> _INSTRUCTIONS TO FOLLOW_: Give the listing again in full, exactly as written.

> _SUPPLIED MATERIAL_:
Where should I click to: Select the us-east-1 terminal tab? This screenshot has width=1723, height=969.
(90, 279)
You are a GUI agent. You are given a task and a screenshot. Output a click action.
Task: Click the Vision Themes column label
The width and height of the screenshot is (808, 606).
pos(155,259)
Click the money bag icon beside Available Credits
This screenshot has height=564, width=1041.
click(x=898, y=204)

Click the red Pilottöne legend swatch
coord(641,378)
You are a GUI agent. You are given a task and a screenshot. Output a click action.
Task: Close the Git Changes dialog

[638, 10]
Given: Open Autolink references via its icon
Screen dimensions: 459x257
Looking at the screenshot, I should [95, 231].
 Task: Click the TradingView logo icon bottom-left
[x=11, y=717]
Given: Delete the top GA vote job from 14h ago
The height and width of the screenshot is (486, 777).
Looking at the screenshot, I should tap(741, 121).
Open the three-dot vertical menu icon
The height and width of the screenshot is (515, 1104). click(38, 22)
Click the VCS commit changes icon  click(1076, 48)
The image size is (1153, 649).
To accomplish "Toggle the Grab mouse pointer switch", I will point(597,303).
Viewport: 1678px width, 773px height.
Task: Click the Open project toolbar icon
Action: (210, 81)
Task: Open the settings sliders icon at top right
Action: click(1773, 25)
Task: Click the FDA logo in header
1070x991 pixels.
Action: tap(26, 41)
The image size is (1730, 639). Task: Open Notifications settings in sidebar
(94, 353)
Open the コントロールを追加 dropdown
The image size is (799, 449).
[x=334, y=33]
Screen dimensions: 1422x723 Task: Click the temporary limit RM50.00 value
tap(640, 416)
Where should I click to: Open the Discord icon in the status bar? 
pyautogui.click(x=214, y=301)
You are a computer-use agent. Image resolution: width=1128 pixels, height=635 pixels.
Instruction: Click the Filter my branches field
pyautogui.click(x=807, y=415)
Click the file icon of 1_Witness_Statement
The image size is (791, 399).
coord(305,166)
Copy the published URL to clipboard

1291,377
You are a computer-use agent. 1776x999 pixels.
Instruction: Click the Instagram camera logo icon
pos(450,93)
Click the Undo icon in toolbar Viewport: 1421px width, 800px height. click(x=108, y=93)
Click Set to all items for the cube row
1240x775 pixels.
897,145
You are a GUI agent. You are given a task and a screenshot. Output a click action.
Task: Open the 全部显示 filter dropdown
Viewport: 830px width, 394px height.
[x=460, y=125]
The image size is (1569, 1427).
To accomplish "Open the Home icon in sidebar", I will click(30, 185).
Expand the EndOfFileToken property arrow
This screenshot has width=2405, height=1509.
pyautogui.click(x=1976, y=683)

> _ANSWER TO THE PROBLEM_:
Where should I click to: Select the us-east-1 terminal tab? This screenshot has width=1723, height=969.
(90, 279)
You are a GUI agent. You are given a task and a screenshot. Output a click action.
Task: Click the Vision Themes column label
The width and height of the screenshot is (808, 606).
pos(155,259)
Click the money bag icon beside Available Credits
This screenshot has height=564, width=1041.
click(x=898, y=204)

Click the red Pilottöne legend swatch
coord(641,378)
You are a GUI agent. You are given a task and a screenshot. Output a click action.
Task: Close the Git Changes dialog

[638, 10]
Given: Open Autolink references via its icon
Screen dimensions: 459x257
Looking at the screenshot, I should [95, 231].
 Task: Click the TradingView logo icon bottom-left
[x=11, y=717]
Given: Delete the top GA vote job from 14h ago
The height and width of the screenshot is (486, 777).
Looking at the screenshot, I should tap(741, 121).
Open the three-dot vertical menu icon
The height and width of the screenshot is (515, 1104). click(38, 22)
Click the VCS commit changes icon  click(1076, 48)
The image size is (1153, 649).
To accomplish "Toggle the Grab mouse pointer switch", I will point(597,303).
Viewport: 1678px width, 773px height.
Task: Click the Open project toolbar icon
Action: (210, 81)
Task: Open the settings sliders icon at top right
Action: click(1773, 25)
Task: Click the FDA logo in header
1070x991 pixels.
Action: tap(26, 41)
The image size is (1730, 639). Task: Open Notifications settings in sidebar
(94, 353)
Open the コントロールを追加 dropdown
The image size is (799, 449).
[x=334, y=33]
Screen dimensions: 1422x723 Task: Click the temporary limit RM50.00 value
tap(640, 416)
Where should I click to: Open the Discord icon in the status bar? 
pyautogui.click(x=214, y=301)
You are a computer-use agent. Image resolution: width=1128 pixels, height=635 pixels.
Instruction: Click the Filter my branches field
pyautogui.click(x=807, y=415)
Click the file icon of 1_Witness_Statement
The image size is (791, 399).
coord(305,166)
Copy the published URL to clipboard

1291,377
You are a computer-use agent. 1776x999 pixels.
Instruction: Click the Instagram camera logo icon
pos(450,93)
Click the Undo icon in toolbar Viewport: 1421px width, 800px height. click(x=108, y=93)
Click Set to all items for the cube row
1240x775 pixels.
897,145
You are a GUI agent. You are given a task and a screenshot. Output a click action.
Task: Open the 全部显示 filter dropdown
Viewport: 830px width, 394px height.
[x=460, y=125]
The image size is (1569, 1427).
To accomplish "Open the Home icon in sidebar", I will click(30, 185).
Expand the EndOfFileToken property arrow
This screenshot has width=2405, height=1509.
pyautogui.click(x=1976, y=683)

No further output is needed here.